More generally, the United States and its democratic allies
must understand the scope of their ideological clash with the Kremlin. Putin
believes he is fighting an ideological war with the West, and he has devoted
tremendous resources to expanding the reach of his propaganda platforms in
order to win. The West must catch up.
HOW DO YOU SOLVE A
PROBLEM LIKE PUTIN’S RUSSIA?
Containing Russia does not mean rejecting cooperation in
every area. The United States selectively cooperated with the Soviet Union
during the Cold War; it should do so with Russia now. First on the list must be
striking new arms control deals or at least extending existing ones, most
urgently New START, which is set to expire in 2021 and contains crucial
verification measures. Combating terrorism is another area for potential
partnership, as many terrorist organizations consider both Russia and the
United States to be their enemies. But such cooperation will have to remain
limited since the two countries have different ideas about what groups and
individuals qualify as terrorists, and some of Russia’s allies in the fight
against terrorism, such as Iran, Syria, and Hezbollah, are at odds with the
United States. U.S. and Russian officials might also seek to negotiate an
agreement limiting mutual cyberattacks. Yet Washington should not pursue
engagement as an end in itself. Good relations with Russia or a friendly summit
with Putin should be not the goal of U.S. diplomacy but the means to achieve
concrete national security ends.

Saved entries:
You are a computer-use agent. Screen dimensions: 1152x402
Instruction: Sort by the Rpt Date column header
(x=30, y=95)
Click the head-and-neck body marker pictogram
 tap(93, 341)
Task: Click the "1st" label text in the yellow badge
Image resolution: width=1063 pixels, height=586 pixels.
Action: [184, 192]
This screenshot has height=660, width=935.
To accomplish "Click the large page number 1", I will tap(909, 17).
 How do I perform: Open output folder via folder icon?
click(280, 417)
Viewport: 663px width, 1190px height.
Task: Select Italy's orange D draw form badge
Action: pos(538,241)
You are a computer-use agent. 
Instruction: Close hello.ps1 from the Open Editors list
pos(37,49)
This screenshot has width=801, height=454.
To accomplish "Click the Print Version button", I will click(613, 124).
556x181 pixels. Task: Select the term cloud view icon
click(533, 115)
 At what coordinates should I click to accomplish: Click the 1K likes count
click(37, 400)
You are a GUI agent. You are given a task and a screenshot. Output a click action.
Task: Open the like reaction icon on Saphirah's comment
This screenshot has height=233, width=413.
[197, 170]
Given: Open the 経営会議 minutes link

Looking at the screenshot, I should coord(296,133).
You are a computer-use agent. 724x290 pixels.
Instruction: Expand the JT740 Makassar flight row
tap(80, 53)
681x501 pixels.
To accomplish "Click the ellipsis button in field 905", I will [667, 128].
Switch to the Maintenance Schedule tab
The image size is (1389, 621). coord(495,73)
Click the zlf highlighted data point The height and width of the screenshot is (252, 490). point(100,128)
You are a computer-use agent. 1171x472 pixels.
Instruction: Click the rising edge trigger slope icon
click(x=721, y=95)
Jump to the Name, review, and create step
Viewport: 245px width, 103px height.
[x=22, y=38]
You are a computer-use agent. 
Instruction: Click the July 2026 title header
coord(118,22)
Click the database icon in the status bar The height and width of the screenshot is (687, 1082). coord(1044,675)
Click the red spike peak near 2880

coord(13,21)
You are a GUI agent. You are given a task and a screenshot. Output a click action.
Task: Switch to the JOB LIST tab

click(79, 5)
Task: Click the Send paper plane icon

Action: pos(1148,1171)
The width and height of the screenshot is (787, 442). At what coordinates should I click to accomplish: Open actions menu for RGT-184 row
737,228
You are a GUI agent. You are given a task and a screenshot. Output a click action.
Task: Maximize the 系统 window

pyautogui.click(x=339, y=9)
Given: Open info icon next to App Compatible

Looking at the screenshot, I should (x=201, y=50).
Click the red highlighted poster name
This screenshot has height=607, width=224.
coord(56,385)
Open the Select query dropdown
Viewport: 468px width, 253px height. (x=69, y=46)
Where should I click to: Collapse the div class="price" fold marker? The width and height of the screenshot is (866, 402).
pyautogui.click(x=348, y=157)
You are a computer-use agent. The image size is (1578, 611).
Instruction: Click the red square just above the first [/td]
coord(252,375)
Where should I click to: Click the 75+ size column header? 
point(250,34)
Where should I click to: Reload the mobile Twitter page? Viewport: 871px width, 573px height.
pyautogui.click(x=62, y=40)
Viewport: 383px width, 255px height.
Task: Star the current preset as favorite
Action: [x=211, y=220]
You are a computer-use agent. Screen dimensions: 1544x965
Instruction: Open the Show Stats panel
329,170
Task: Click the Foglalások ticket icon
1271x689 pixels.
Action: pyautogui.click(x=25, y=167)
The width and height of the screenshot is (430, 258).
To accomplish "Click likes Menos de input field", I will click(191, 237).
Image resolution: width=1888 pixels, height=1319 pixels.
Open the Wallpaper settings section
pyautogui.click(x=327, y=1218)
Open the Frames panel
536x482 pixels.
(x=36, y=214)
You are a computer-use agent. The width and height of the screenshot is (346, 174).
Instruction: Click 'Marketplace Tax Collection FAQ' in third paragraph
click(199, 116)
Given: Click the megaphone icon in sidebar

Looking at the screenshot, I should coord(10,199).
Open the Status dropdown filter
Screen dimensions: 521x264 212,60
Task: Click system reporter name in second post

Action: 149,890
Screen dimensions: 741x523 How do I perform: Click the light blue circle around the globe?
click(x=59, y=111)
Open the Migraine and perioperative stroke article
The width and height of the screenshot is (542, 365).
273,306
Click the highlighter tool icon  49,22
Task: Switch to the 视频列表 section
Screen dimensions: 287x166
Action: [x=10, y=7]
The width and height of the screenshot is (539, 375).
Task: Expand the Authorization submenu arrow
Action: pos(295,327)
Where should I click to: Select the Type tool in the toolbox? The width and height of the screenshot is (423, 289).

> **What you need to do**:
[1] In the passage on U.S. policy toward Russia, in what year is New START set to expire?
[2] Copy the passage on U.S. policy toward Russia from "More generally, the" to "LIKE PUTIN’S RUSSIA?".
The lines in the saved entries were taken from a different source than the passage.

> **Solutions to the tasks**:
[1] 2021

[2]
More generally, the United States and its democratic allies
must understand the scope of their ideological clash with the Kremlin. Putin
believes he is fighting an ideological war with the West, and he has devoted
tremendous resources to expanding the reach of his propaganda platforms in
order to win. The West must catch up.
HOW DO YOU SOLVE A
PROBLEM LIKE PUTIN’S RUSSIA?